Elle eut pourtant, parlant comme en un songe, un balbutiement :

— Ne m’embrassez pas… il ne faut pas m’embrasser… Mon Dieu !… J’ai eu tort !… Maman m’avait bien dit…

Elle semblait une enfant qui se plaint.

Elle paraissait petite, faible, mais si désirable dans son abandon…

Elle rouvrit une seconde les yeux, vit l’homme toujours penché sur elle, vit son regard…

— Je vous en prie, gémit-elle plus bas encore. Je vous en supplie… je… je veux partir.

Et dans un souffle :

— Je veux partir… Aidez-moi à partir…

Elle retomba, plus abandonnée, sur les coussins du divan, les yeux clos, endormie, pacifiée.

Il se pencha lentement vers sa bouche entr’ouverte…



V

Le jeune homme brun


Valnais, affolé, malgré l’aide à lui apportée par Thureau, eut quelque peine à tirer Mme Destol de l’évanouissement où elle était plongée. Avec ardeur, il lui frappa les mains, lui fit respirer de l’éther, trouvé sur la toilette de Baratof, et, imbibant d’eau de Cologne une serviette, il lui en frotta les tempes, le front et même toute la figure.

Le résultat fut de rendre au visage de Mme Destol son aspect naturel et de transporter le maquillage multicolore dont ce visage était chargé sur la serviette qui devint ainsi pareille à la plus capricieusement bigarrée des palettes.

Le résultat fut aussi, enfin, de rendre ses esprits à Mme Destol. Elle ouvrit des yeux encore hagards et se remonta légèrement, aidée de ses soigneurs, dans le fauteuil où ils l’avaient déposée.

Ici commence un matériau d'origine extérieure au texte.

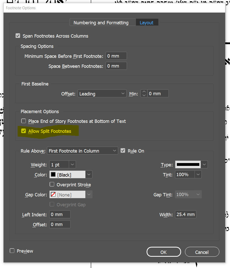This screenshot has height=268, width=230.
Task: Toggle Span Footnotes Across Columns checkbox
Action: 18,36
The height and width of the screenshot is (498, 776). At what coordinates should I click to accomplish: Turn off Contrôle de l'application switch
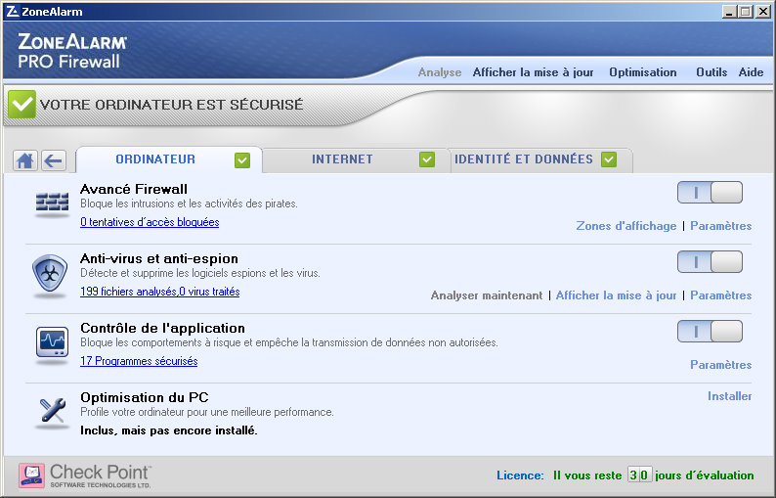click(710, 332)
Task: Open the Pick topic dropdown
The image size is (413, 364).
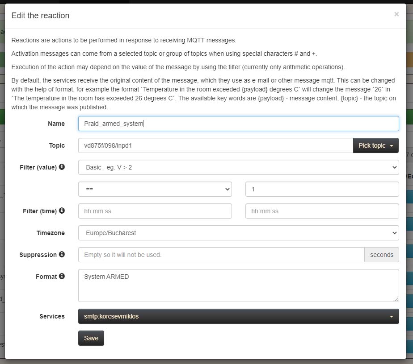Action: click(375, 145)
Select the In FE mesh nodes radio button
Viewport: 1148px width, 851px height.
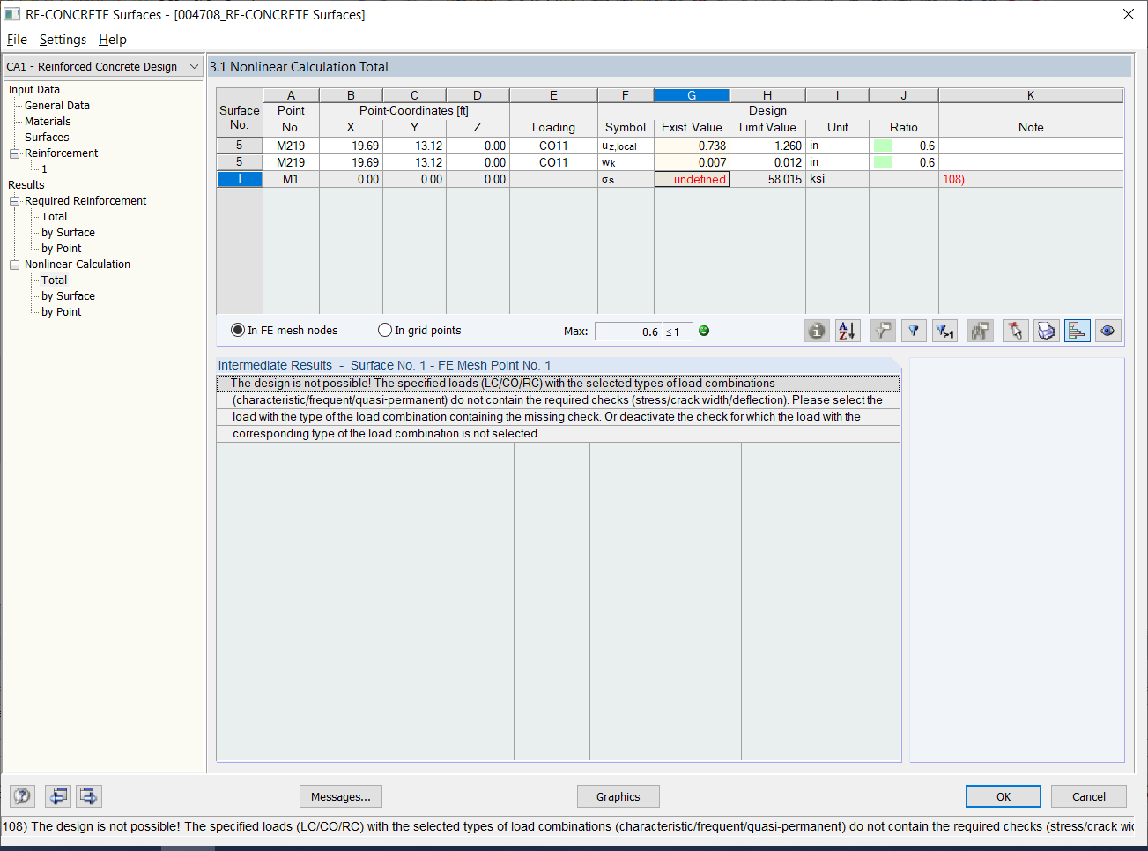(237, 330)
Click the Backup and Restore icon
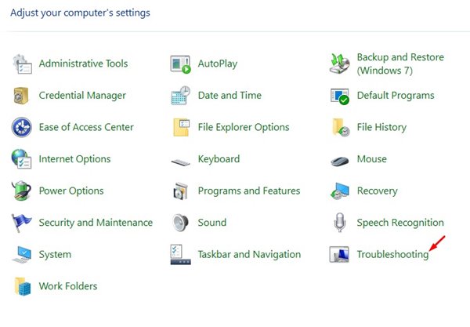470x327 pixels. click(340, 64)
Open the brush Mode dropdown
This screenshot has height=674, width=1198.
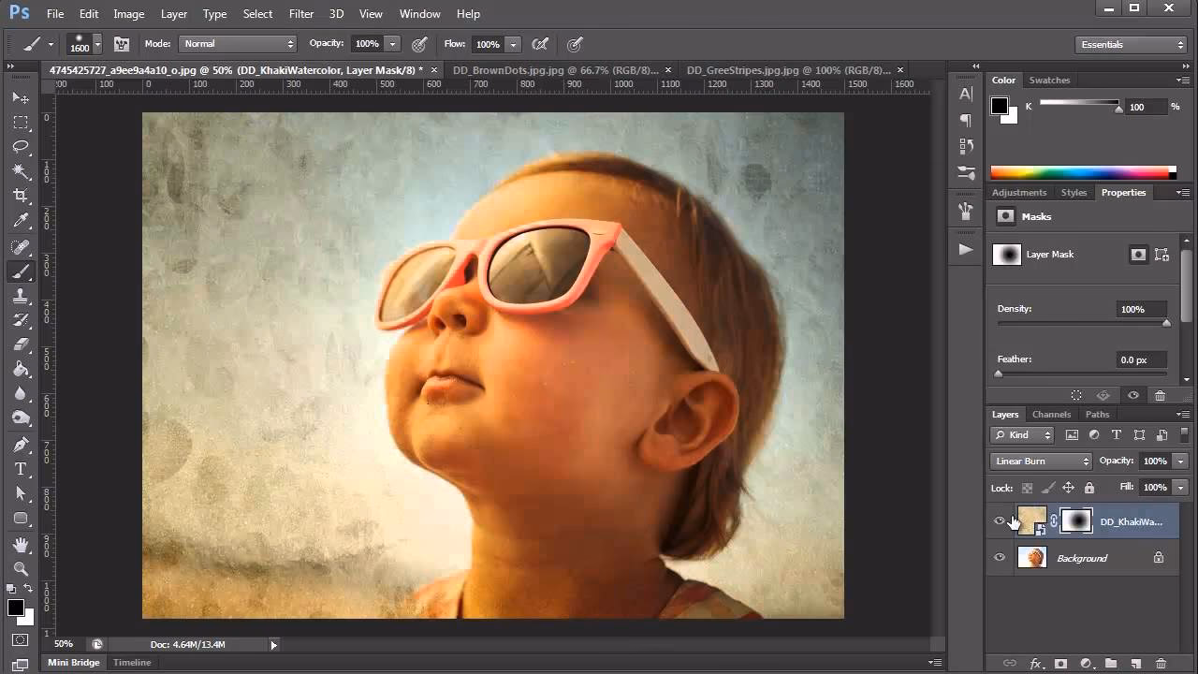tap(237, 43)
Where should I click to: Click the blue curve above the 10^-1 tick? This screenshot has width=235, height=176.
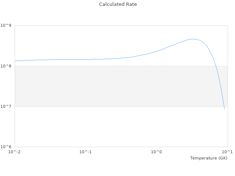point(86,59)

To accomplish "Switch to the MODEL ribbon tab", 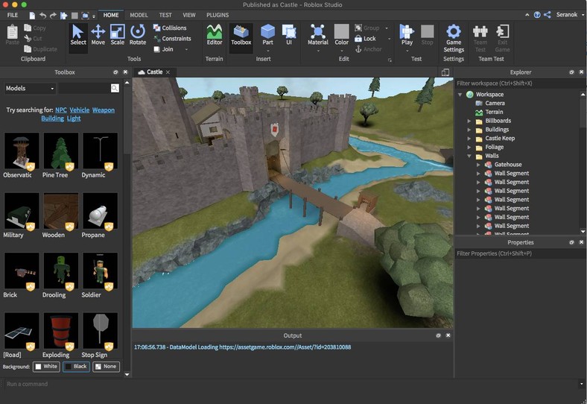I will 139,15.
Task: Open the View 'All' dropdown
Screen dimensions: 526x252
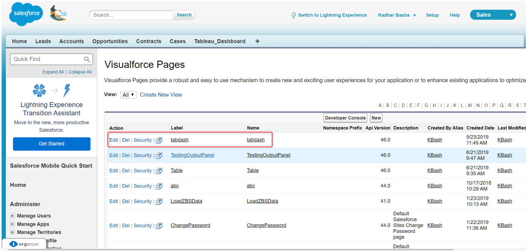Action: click(x=128, y=94)
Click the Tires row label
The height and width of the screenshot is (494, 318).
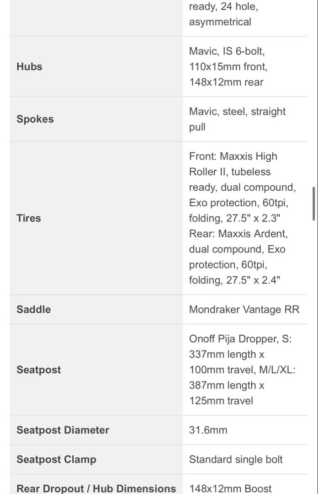coord(29,218)
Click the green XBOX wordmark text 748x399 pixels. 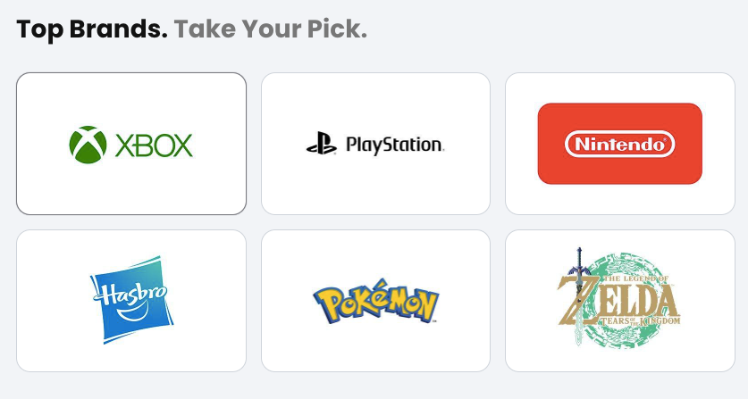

— Là, ça va mieux ? Là, ça va mieux ? disait le bon Valnais.

Cependant, le commissaire de police continuait son enquête. Il interrogeait, après le garçon d’étage, le portier qui avait vu entrer le « grand jeune homme brun » et qui déclarait que celui-ci était déjà venu dans la journée, et le valet de chambre qui avait entendu la dispute et qui avait dit à son collègue Manuel « Ça chauffe là-dedans » ; enfin, le maître d’hôtel qui, au dîner, avait servi Baratof et l’inconnu.

Ce dernier employé du Nouveau-Palace déclara que les deux hommes, pendant les moments de leur repas où il était présent, n’avaient échangé que des propos insignifiants. Ils semblaient en bons termes et même sur un pied de familiarité puisqu’ils se tutoyaient et s’appelaient par leurs noms : Baratof, Gérard.

— Vous ne pouviez pas dire ça tout de suite, s’écria le commissaire. Il s’appelle Gérard ? C’est un renseignement.

Cet estimable magistrat avait de l’ambition. Il eût voulu, dans cette affaire qui apparaissait comme sensationnelle, obtenir un résultat décisif avant l’arrivée du juge d’instruction et des représentants de la police judiciaire. Mais, à la réflexion, il dut reconnaître que le renseignement était mince. Gérard, un simple prénom, et qui n’était peut-être même pas le vrai prénom de l’inconnu…

Que cet inconnu fût l’assassin, le commissaire n’en doutait pas, et chaque détail nouveau qu’il relevait renforçait sa conviction. La nature de l’assassinat ? Querelle soudaine, ou crime prémédité. Le mobile ? Vengeance, ou rivalité, ou vol.